Let me use my son as an example. He just turned one and only weighs 14 pounds because of his health issues. He has a finding of disabled from Social Security. If Medicaid/HIPP were to apply to him the question would be whether it’s less expensive for
1) Medicaid to pay for the 4 hospitalizations this year, the ongoing ECI intervention, the 9 hour surgery in May to remove his large intestine, the ongoing special formula since he is so underweight, the ongoing feeding pump use, the ongoing speech therapy to strengthen his mouth/throat muscles which have atrophied and prevent him being able to be bottle fed for fear of aspiration, the numerous physician follow up visits, etc.
2) HIPP to pay the health insurance premium and the $7,250 out of pocket limit.
In his case, the answer is self evident, option two would be less of a burden on the state, if HIPP/Medicaid applied. This is the type of analysis that needs to be done for every Medicaid recipient. Regardless of whether someone should be on Medicaid isn’t the issue. Once they are the state is obligated to pay and the analysis is a question of what can the state do to reduce expenditures.
Greg Degeyter says
Dan, here’s some figures for context.
The state portion of Medicaid responsibility is established in the Social Security Act, and Section 1905(b) of the Act specifies the formula for calculating state portion of responsibility.
In FY 2016 Texas was responsible for 42% (rounded) of the Medicaid expenditures. This ended up as $17 billion (rounded) in FY 2016.
While reasonable minds can disagree on the ideology aspects of Medicaid the state can’t force changes to the federal law. What the state can do is find ways to work within the federal law framework to lower the $17 billion expenditure.
Expanding HIPP is one way to do so.
The cost of the care is still on society whether it is paid by Medicaid or a health insurance company who has to raise rates due to the higher costs associated with paying for this care. Society saves nothing with this program, it’s just a question of do we pay more in taxes or more in insurance premiums.
This program will always cost more in the end because the health insurance company has to make a profit, so the costs have to be covered in addition to the profit required. This program will hurt the average citizen more than simple Medicaid hurts us.
The solution is to get rid of socialized medicine. We need to elect State Reps with the conservative Values to recognize that eliminating Medicaid is the answer to our healthcare woes.
Greg Degeyter says
Medicaid isn’t going anywhere, and Texas had to pay $17 billion in FY 2016. The question becomes how can the state still comply with the various federal laws and reduce that $17 billion?
The nation doesn’t want change to Medicaid. Kaiser Family Foundation polling data from February 2018 shows 74% of the public “views Medicaid favorably”, and 52% “believe the Medicaid program is working well.”
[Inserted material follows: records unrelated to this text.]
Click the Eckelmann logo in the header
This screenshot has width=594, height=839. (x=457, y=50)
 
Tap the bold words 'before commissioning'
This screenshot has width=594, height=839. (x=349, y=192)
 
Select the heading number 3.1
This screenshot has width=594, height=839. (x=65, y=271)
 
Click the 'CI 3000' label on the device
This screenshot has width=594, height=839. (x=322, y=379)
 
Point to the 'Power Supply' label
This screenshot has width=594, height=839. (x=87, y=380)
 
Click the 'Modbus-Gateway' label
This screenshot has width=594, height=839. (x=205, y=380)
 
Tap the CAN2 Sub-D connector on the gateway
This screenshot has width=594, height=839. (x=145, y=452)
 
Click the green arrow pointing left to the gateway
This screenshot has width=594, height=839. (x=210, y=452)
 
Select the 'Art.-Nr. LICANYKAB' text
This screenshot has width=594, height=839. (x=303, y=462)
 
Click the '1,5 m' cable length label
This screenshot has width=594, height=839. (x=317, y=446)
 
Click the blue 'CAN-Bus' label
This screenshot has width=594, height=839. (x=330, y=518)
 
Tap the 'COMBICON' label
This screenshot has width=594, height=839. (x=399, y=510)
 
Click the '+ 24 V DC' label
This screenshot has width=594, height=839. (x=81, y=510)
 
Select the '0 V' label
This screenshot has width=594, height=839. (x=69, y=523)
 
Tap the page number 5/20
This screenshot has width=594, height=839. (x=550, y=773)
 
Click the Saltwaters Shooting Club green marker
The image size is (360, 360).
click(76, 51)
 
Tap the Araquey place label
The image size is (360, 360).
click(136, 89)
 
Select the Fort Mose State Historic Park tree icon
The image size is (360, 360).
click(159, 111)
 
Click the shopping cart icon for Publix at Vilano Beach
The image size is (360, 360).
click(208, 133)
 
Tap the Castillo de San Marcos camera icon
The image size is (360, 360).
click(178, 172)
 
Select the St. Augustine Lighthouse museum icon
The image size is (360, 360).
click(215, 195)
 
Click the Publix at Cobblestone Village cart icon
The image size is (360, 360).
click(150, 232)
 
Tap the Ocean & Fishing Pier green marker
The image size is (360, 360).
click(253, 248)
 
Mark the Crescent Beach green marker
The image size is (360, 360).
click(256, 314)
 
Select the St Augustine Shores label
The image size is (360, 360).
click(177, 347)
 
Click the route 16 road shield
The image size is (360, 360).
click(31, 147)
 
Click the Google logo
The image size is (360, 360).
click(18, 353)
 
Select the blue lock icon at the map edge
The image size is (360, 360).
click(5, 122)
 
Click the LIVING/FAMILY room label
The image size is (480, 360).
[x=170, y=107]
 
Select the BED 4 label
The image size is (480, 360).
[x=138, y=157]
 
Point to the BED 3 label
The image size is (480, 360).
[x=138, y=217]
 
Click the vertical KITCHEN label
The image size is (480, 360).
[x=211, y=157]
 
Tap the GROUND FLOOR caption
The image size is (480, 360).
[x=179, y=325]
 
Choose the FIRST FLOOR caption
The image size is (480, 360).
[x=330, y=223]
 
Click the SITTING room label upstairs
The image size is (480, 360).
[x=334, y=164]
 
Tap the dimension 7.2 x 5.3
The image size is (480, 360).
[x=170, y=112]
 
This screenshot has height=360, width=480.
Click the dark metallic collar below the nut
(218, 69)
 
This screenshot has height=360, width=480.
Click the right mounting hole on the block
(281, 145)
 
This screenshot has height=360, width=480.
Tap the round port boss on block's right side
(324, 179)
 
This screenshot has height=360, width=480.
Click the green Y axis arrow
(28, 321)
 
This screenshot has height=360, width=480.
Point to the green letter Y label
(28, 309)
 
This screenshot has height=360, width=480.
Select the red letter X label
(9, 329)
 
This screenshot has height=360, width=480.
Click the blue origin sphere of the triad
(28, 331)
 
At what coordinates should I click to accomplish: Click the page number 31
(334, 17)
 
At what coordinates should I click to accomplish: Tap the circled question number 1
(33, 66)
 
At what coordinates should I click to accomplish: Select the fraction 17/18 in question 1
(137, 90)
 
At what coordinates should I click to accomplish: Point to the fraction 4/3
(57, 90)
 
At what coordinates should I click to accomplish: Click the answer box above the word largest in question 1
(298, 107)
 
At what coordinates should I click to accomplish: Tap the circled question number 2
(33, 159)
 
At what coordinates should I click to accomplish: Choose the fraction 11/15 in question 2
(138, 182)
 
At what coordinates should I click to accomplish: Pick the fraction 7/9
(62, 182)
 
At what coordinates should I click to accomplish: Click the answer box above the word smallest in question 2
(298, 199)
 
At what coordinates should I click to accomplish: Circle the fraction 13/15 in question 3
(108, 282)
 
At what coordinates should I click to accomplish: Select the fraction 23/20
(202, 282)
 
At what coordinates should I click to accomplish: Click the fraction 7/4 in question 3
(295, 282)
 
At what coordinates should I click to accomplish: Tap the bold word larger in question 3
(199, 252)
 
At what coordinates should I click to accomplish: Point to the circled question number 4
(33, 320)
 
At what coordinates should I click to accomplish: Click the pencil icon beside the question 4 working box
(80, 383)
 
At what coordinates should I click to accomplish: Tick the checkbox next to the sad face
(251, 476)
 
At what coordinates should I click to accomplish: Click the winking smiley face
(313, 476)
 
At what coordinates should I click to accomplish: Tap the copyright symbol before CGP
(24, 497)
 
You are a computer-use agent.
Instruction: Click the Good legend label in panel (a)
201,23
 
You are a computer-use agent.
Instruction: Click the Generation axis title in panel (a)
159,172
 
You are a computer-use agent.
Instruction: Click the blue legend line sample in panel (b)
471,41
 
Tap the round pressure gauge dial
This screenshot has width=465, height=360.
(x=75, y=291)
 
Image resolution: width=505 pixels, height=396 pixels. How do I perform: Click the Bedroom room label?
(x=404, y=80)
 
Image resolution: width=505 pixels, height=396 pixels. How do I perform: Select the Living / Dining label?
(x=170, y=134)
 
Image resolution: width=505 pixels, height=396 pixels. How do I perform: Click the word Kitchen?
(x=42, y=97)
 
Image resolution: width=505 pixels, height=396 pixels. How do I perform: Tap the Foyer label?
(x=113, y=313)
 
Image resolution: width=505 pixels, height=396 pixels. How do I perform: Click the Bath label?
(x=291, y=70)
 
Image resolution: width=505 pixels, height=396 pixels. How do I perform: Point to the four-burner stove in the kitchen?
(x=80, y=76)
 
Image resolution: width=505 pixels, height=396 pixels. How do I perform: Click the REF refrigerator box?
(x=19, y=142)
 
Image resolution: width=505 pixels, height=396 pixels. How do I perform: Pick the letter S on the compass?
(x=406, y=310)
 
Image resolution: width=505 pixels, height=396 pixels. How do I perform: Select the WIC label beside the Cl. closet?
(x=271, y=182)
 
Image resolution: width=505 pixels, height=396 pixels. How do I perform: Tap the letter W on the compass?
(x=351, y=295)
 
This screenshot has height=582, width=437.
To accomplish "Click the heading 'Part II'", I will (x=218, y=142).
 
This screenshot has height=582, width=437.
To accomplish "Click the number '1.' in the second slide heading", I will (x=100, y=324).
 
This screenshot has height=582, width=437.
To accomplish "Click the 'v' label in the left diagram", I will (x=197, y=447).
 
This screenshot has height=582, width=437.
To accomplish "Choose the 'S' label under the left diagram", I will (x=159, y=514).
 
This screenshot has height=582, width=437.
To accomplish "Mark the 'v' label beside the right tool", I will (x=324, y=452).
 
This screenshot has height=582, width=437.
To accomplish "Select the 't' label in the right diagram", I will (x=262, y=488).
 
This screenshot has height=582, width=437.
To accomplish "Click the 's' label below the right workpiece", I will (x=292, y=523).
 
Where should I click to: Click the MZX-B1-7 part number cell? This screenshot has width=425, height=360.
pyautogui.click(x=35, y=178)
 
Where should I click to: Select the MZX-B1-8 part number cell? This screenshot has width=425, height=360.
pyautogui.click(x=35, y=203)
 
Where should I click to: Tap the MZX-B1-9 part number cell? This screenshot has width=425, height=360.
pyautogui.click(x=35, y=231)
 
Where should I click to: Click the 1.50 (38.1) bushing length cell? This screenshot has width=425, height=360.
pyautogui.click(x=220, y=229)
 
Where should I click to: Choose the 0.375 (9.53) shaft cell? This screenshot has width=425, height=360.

With those polling numbers any substantial change to the program would have a difficult path through the House. If changes could get through the House they would be dead on arrival in the Senste. Medicaid here to stay.
Arguing for change from an ideological reasoning standpoint isn’t going to be beneficial to the GOP. This issue is especially succeptible to the Heartless Republicans narrative because 70% of the population has a connection to someone who has been covered by Medicaid at some point. Ideological reasoning also further alienates the fiscal conservatives since the Republican subset of the polling data was 65% favorable opinion.
If you want to see the Ted Cruz/Empower Texas wing of the party wither away keep making the argument that the fiscal conservatives are the ones with conservative values. Thankfully, the aforementioned have the sense to understand the GOP is a big tent and work together with social conservatives.